### Task requirements
1 > Rewrite the coral reef article from "A coral reef" through "world’s reefs healthy.", swapping every "French Polynesia" for "the South Pacific".
2 > Write the next part of the coral reef article, picking up after its final sentence.
**** Text provided
Montana State team publishes new research on coral reef health

A coral reef in French Polynesia where MSU scientists conducted collaborative research examining the importance of sea cucumbers to coral health. Photo courtesy of Zoe Pratte.

BOZEMAN – Montana may not have any coral reefs of its own, but a team of scientists in Montana State University’s Department of Microbiology and Cell Biology is studying a surprising partnership that may offer insight into keeping the world’s reefs healthy.

Associate professor Frank Stewart (Bozeman Magazine's May 2024 Cover Artist) and research assistant professor Zoe Pratte are part of a multi-institutional team that recently published a paper in the prestigious journal Nature Communications examining the importance of sea cucumbers to the health of nearby coral. The paper, titled “Removal of detritivore sea cucumbers from reefs increases coral disease,” was authored alongside researchers from the Georgia Institute of Technology.

Sea cucumbers, Stewart said, are a part of the animal group known as detritivores, meaning they clean the sediments that surround coral reefs, feeding on bacteria, algae and organic matter. Detritivores keep the environment clean and can help reduce the spread of pathogens that threaten coral.

“When you boil things down, it's a pretty straightforward interaction,” Stewart said. “Cucumbers, by cleaning sediment, seem to help corals. The mechanism by which that occurs is not so clear, and that's the next step. That's where more of the microbiome science comes in.”

Coral reefs are known to be in decline and are particularly threatened by disease, note the paper’s authors. Those diseases are commonly spread through the sediment in which corals grow – the very part of the environment kept clean by sea cucumbers. However, sea cucumbers have been harvested by humans for more than 100 years, Stewart said, and population recovery can take decades or can fail altogether. The paper’s authors estimate that at peak harvest, as many as a billion sea cucumbers are harvested annually.

To examine the direct interaction between sea cucumbers and corals, the team used open-water containers surrounding corals at a research station in French Polynesia. The containers allowed the environment to maintain natural water flow, and the team added or removed sea cucumbers to observe the impacts on nearby corals. The results were surprisingly stark.

In one of the coral species studied, removing sea cucumbers for 45 days increased tissue mortality by 370% over mortality levels when the cucumbers were present, said Stewart. The risk of overall coral colony mortality increased by as much as 1,500% in the same time frame.

“Sea cucumbers are so overlooked,” said Pratte. “I think it speaks to the importance of the entire ecosystem staying in balance, not just the things we think are pretty. Ecosystem balance depends on everything, even the creatures on the bottom of the ocean floor.”

With such dramatic results, Stewart said the study points to a potential, if logistically challenging, opportunity for remediation.
********
**** Dataset section
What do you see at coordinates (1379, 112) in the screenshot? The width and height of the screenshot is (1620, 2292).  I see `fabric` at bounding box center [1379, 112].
********
### Answers to the exercise
1 >
A coral reef in the South Pacific where MSU scientists conducted collaborative research examining the importance of sea cucumbers to coral health. Photo courtesy of Zoe Pratte.

BOZEMAN – Montana may not have any coral reefs of its own, but a team of scientists in Montana State University’s Department of Microbiology and Cell Biology is studying a surprising partnership that may offer insight into keeping the world’s reefs healthy.

2 >
“I think the effect points to this idea of keeping the system as close to natural conditions as possible,” he said. “Sea cucumbers were a natural component of reefs for a very long time, and that speaks to an obvious strategy that could help corals. You try to keep the participants there that have that have a positive effect on the reef.”

Stewart said that next steps in this project include narrowing down the chain of microbial events that allows sea cucumbers to be so effective at keeping the environment clean and healthy for coral. But there are also ongoing projects closer to home that illustrate similar phenomena.

This work, said Stewart, highlights sea cucumbers as a touchstone species with outsized impacts on their local environment. When those species are disrupted, the downstream effects can be surprisingly large, and those types of critical species exist in all types of ecosystems, including Montana’s most spectacular landscapes. He highlighted an ongoing collaboration with scientists in MSU’s Department of Ecology exploring the environmental importance of caddisflies, a common sight on many Montana waterways.

“They're everywhere in our stream ecosystems and they're also known to have a disproportionately large effect on other species, including changing the water flow dynamics through the system, impacting things like the retention of nitrogen,” Stewart said. “It's the same idea here, in a very different system. We’re looking at participants with outsized effects and the mechanisms by which those effects exert themselves.”

Whether returning sea cucumbers to depleted environments can help coral reefs recover remains to be seen, but providing more knowledge about the health of delicate and threatened ecosystems can help scientists and managers make decisions about how to protect them, said Pratte.

Stewart said the collaborative project also highlights the interconnectedness of seemingly remote environments. While the species may not be the same around the world, many of the systems and processes are, and the more that is known about those processes, the more diverse species and their homes can be protected.

“This is a principle that’s likely operating in most ecosystems, whether it's an agricultural field or a forest,” he said. “There are likely to be animal and plant components of the system that have these really strong effects. If we can identify those participants and effects on the health of others in the system, we can figure out how it works.”